Rubinstein also plays the Third Sonata very well, but this reading is not quite at the same level of excellence as in the Second. In particular, the fourth movement Presto could have a stronger shape. The nobility that Rubinstein brings to this work is equaled by Dinu Lipatti on his 1946 recording on Great Pianists of the 20th Century (Philips 456 892-2). The two performances are quite similar, the movements' timings almost identical, and Rubinstein's remarkable phrasing is matched by Lipatti's refinement and sensitivity, with fingers of steel behind the poetic vision. These two performers shared a genius for direct communication with the listener.

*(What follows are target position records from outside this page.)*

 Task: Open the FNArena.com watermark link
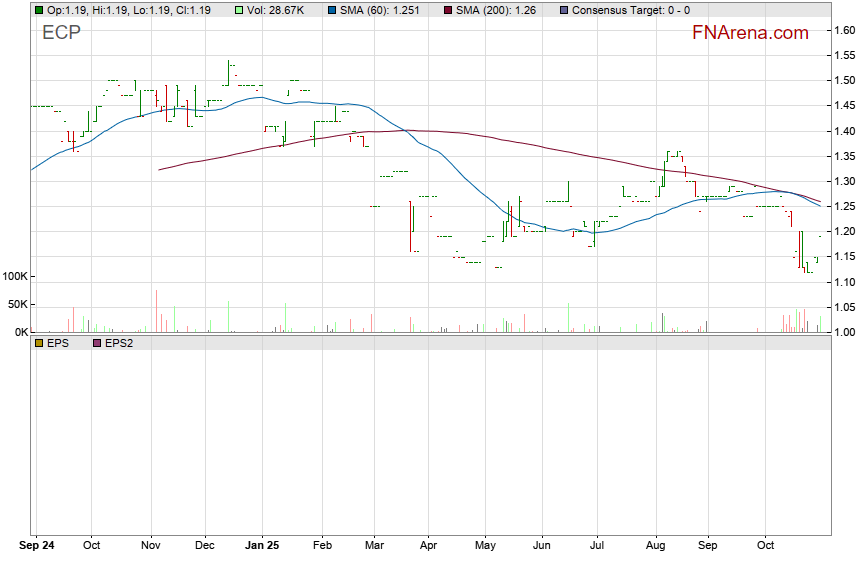click(750, 33)
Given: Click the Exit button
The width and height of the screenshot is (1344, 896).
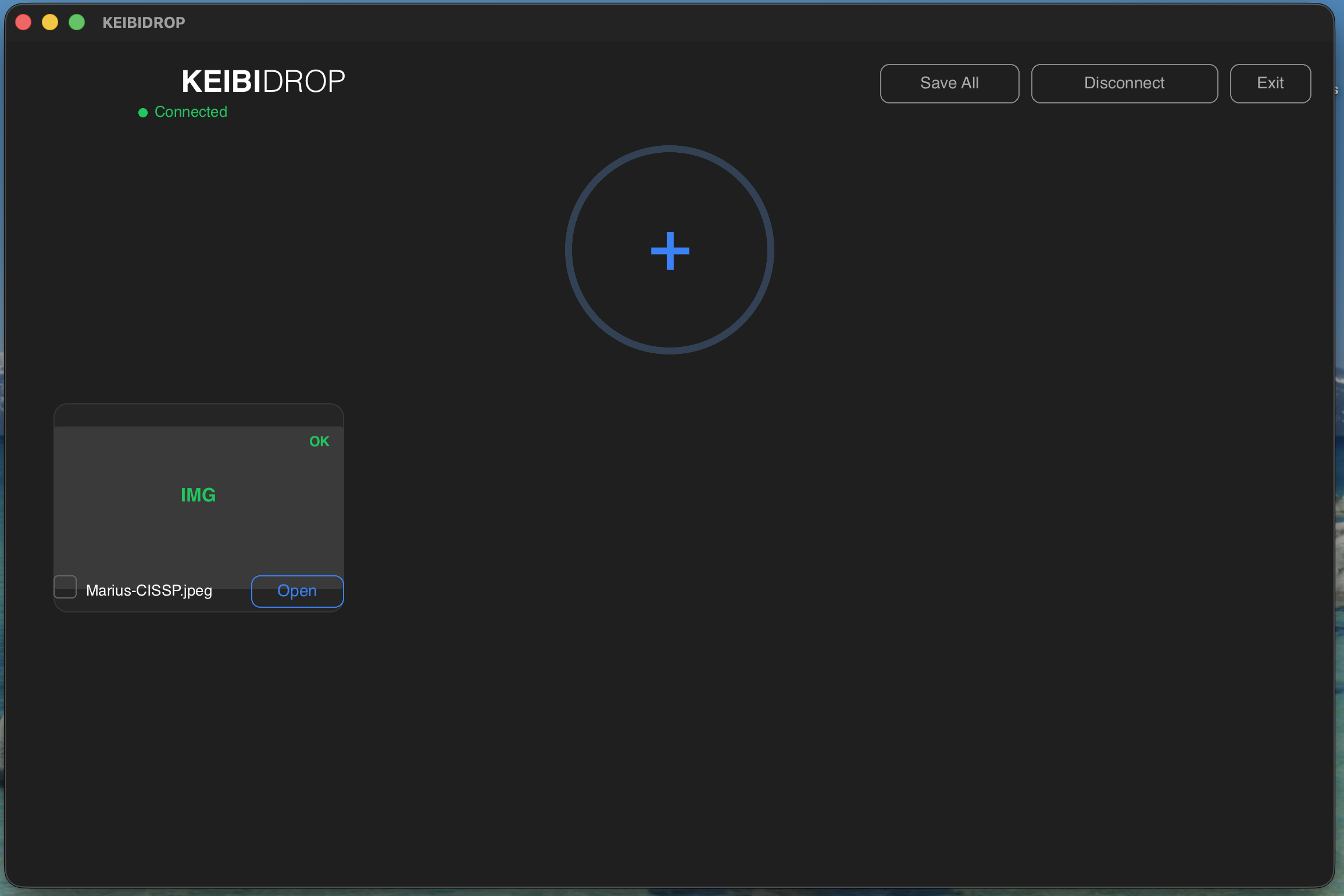Looking at the screenshot, I should pos(1270,83).
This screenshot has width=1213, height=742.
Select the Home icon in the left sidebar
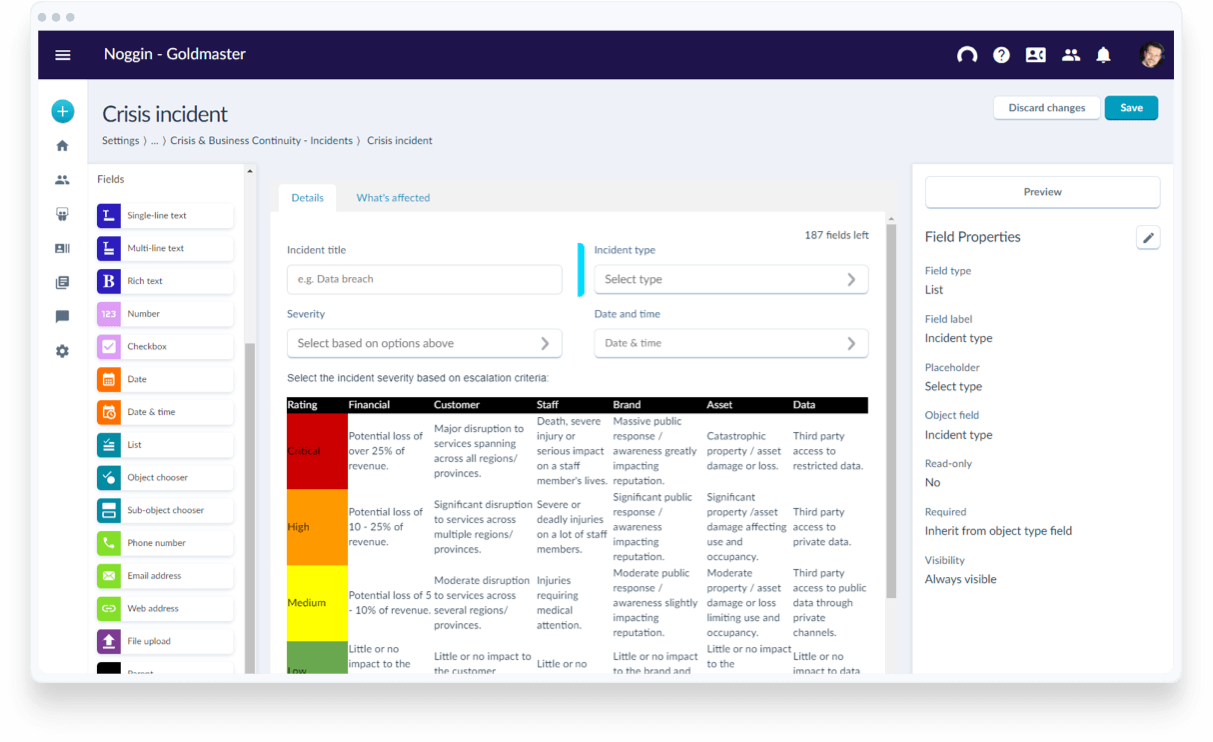click(x=62, y=145)
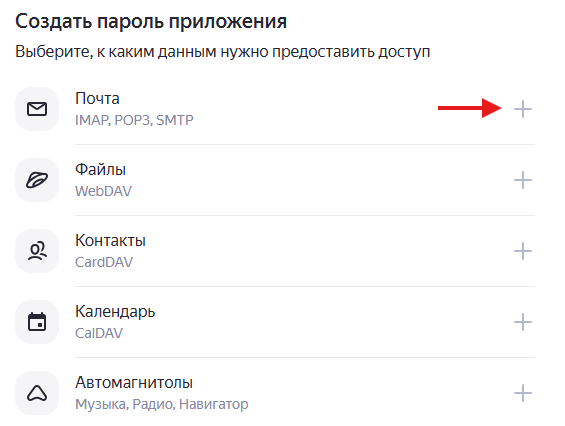Select the Почта title
Screen dimensions: 565x426
[x=97, y=98]
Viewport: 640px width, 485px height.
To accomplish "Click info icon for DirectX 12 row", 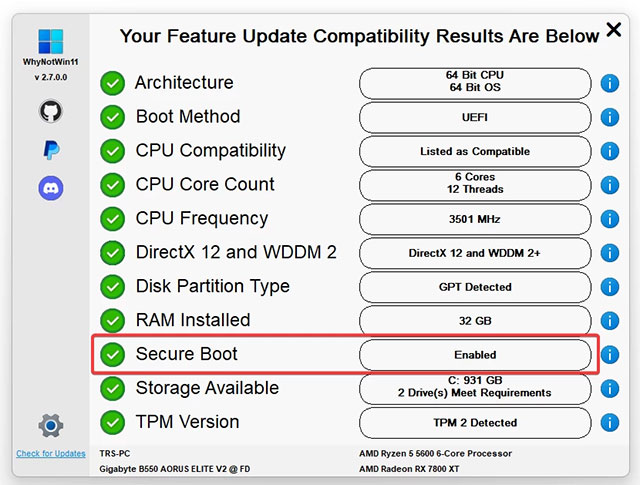I will 610,253.
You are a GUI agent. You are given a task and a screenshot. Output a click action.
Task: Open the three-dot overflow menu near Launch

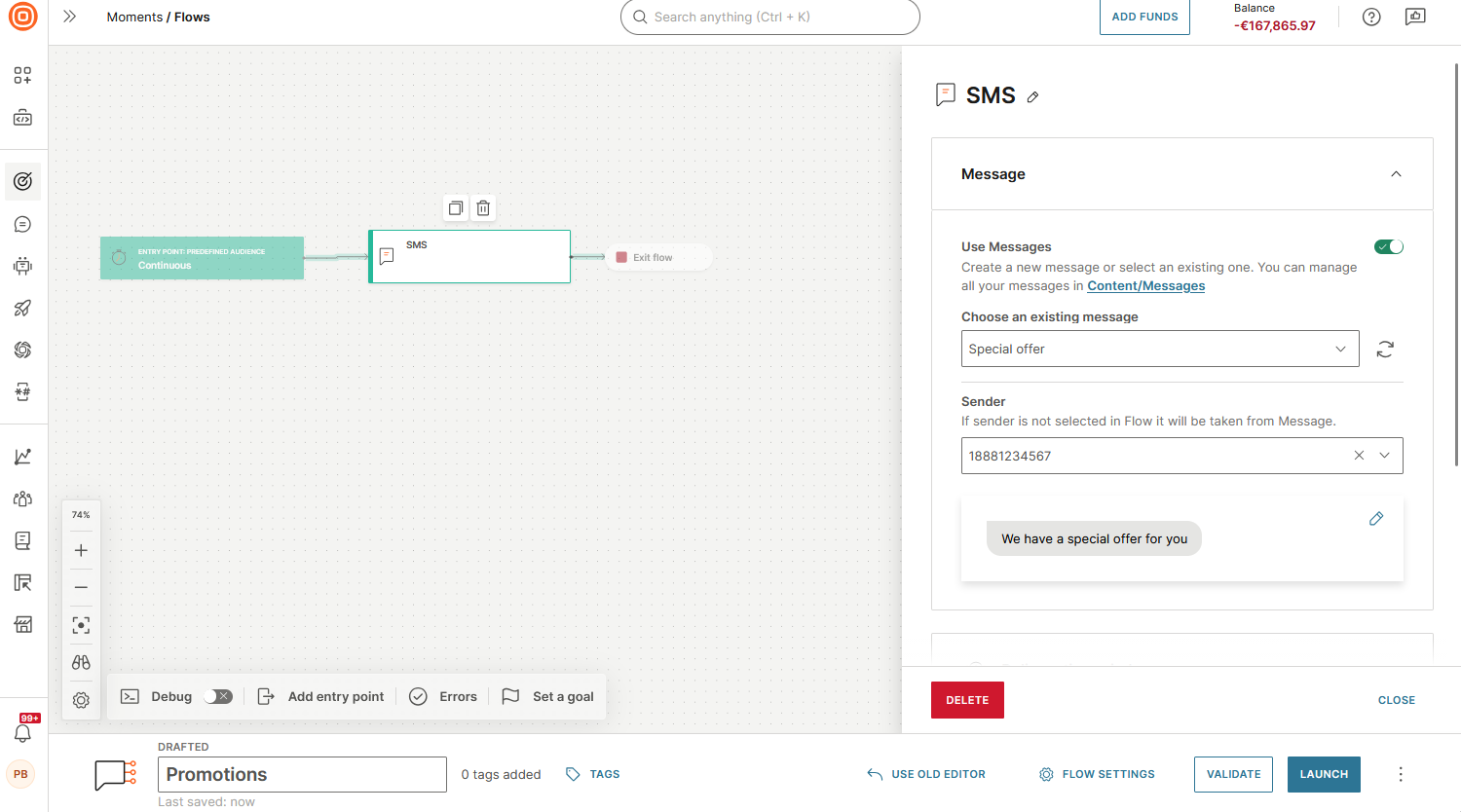point(1400,774)
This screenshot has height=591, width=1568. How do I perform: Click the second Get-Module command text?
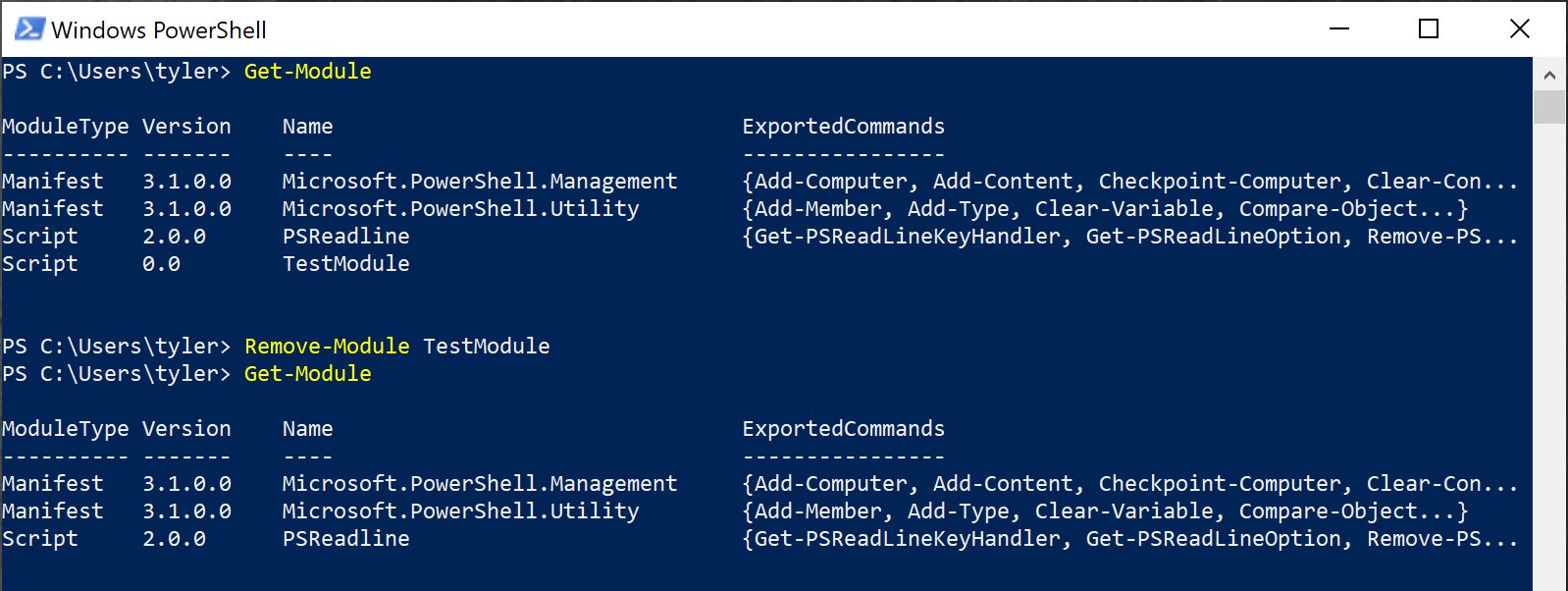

These performances emerge fully formed and without artifice. Unfortunately the recording quality on Lipatti's disc does not match the studio sound of his final recordings just a few years later.

Pollini does not rise to these heights in the Third Sonata, although until the release of this XRCD24, his fine-sounding performance was among the best available, appearing on many recommended lists. His articulation is precise and his tone refined, although his is a rather cool view of the work.

I looked for inspiration in Kissin (BMG 74321 25807 2), who for me blows hot and cold. On a good day he can reach sublime levels of pianism, but apparently this recording is not from one of those days. The playing here is overwrought and ponderous. The sound suggests that it was recorded in a rather spacious bathroom. This is a self-indulgent performance with excessive rubato and some strange hesitations that left me confused and disappointed.

My top recommendation in both sonatas goes to this fine new reissue. It is one for the ages.